# Ratings fatigue or Stupid badges?



## UberAnt39 (Jun 1, 2016)

Used to be 70-75% of rides would give a rating, month after month it was the same. Then, maybe about the time Badges arrived, it dropped way down. Every week now about 1/4 of trips give a rating. It cuts both ways I guess, but it sure gives an unhappy pax with an itchy 1* finger a lot more say than he should have.


----------



## DexNex (Apr 18, 2015)

I see the same. That is why your first 500 trips are so critical now.


----------



## Shangsta (Aug 15, 2016)

UberAnt39 said:


> Used to be 70-75% of rides would give a rating, month after month it was the same. Then, maybe about the time Badges arrived, it dropped way down. Every week now about 1/4 of trips give a rating. It cuts both ways I guess, but it sure gives an unhappy pax with an itchy 1* finger a lot more say than he should have.

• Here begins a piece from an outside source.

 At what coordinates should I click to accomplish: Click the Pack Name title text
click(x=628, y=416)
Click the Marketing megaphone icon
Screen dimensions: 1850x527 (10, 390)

It's not fatigue, it's the new pax app. It used to ask them to rate their previous driver when the trip ended and if not then the next time the pax opened the app. Now pax have to click around a bit to rate their driver and most don't take the time.

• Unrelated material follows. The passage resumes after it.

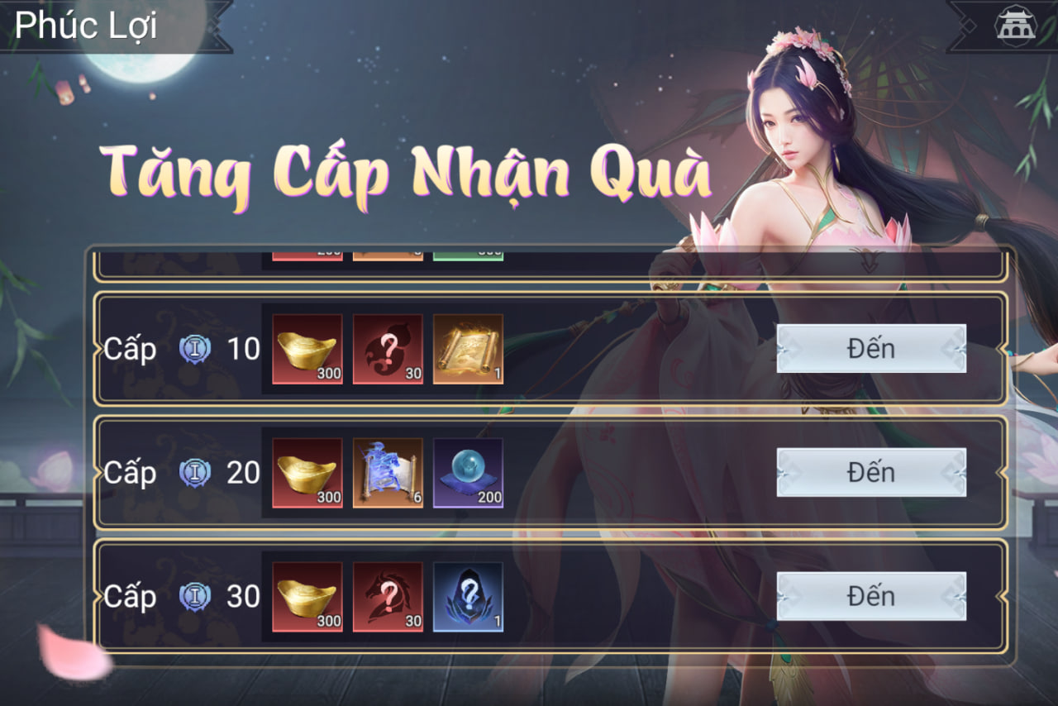Select the red horse mystery icon in level 30 row

pos(388,597)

Like D.N. implied, it's helpful to have a lot of rated trips under your belt to cushion your ratings.


----------



## Canteev (Dec 13, 2016)

I almost got burned by this. Due to an awful first 3-4 days and driving mostly on weekends, I spent a good 3-4 months under 4.6.Fortunately, I was able to pass that threshold just as Uber rollled out the new pax app. I usually don't do more than 9-10 trips per week, but I'm struggling to get more than 1-2 ratings per week. The sad thing is that it's the people who want to give a 1 star that take the time to rate drivers.


----------



## steveK2016 (Jul 31, 2016)

Yea definitely something wrong here.

I used to get 80% rated trips, so if I got around 20 trips I would get 15 5 star ratings. Now I'm closer to 25%, so that's only 5 5 star ratings.

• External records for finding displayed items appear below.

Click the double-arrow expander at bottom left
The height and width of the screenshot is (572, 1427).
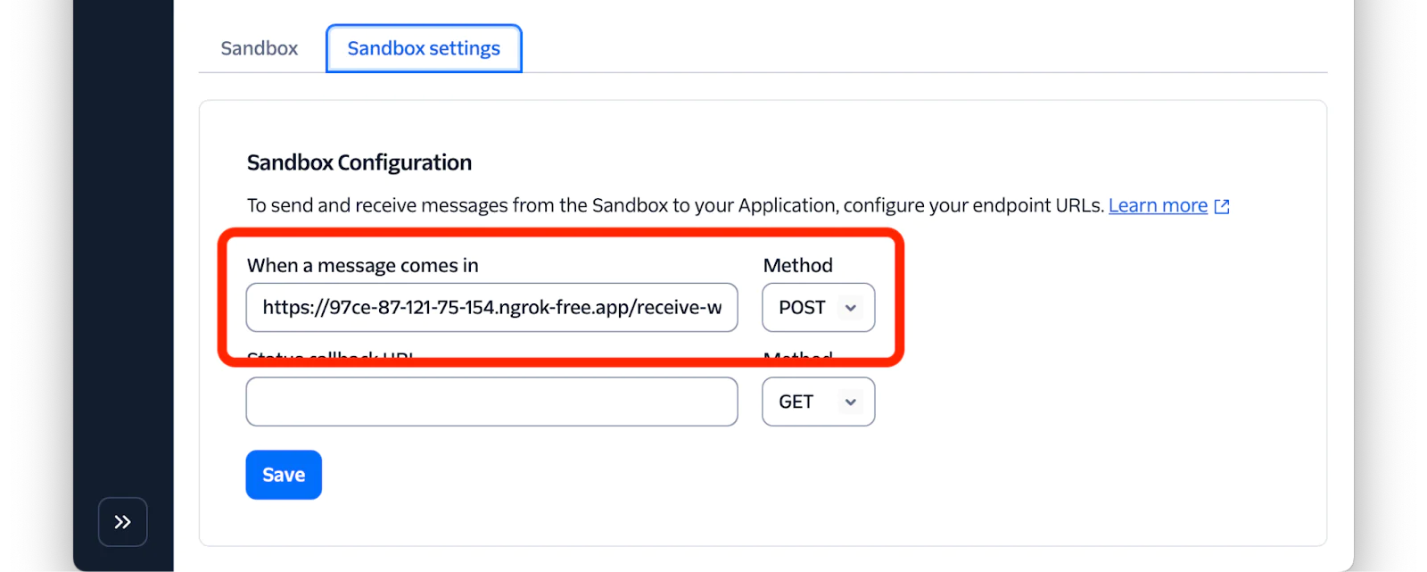[x=122, y=521]
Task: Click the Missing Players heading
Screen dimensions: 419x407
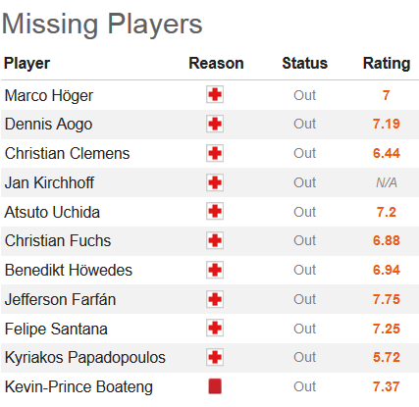Action: [102, 25]
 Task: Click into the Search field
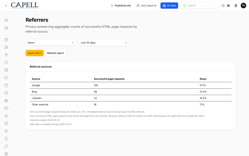[x=200, y=5]
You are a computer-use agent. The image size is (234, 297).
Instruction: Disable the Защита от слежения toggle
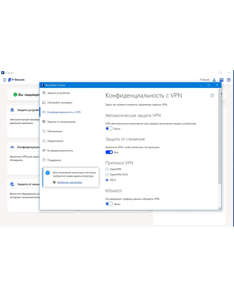pos(109,152)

The issue? Before, after a full weekend, I'd have 30 5 star ratings that could cushion the blow if I have that 1 star nightmare pax which would give an average of 4.87. Now I only have 10 5 star ratings so when that same 1 star pax appears, the average rating is 4.63, which is a failing grade.

Less 5 stars to offset the 1 stars will cause a lot of issues for drivers, especially those that are already blade running at 4.6/7


----------



## Emp9 (Apr 9, 2015)

yep same here down to 4 out of 10 pax for me.


----------



## Uber315 (Apr 11, 2016)

Well I had always been above 4.90 closer to 4.95 for my first 5000+ trips and now after the new app I am down to 4.76 no way no how it's me that's the problem!


----------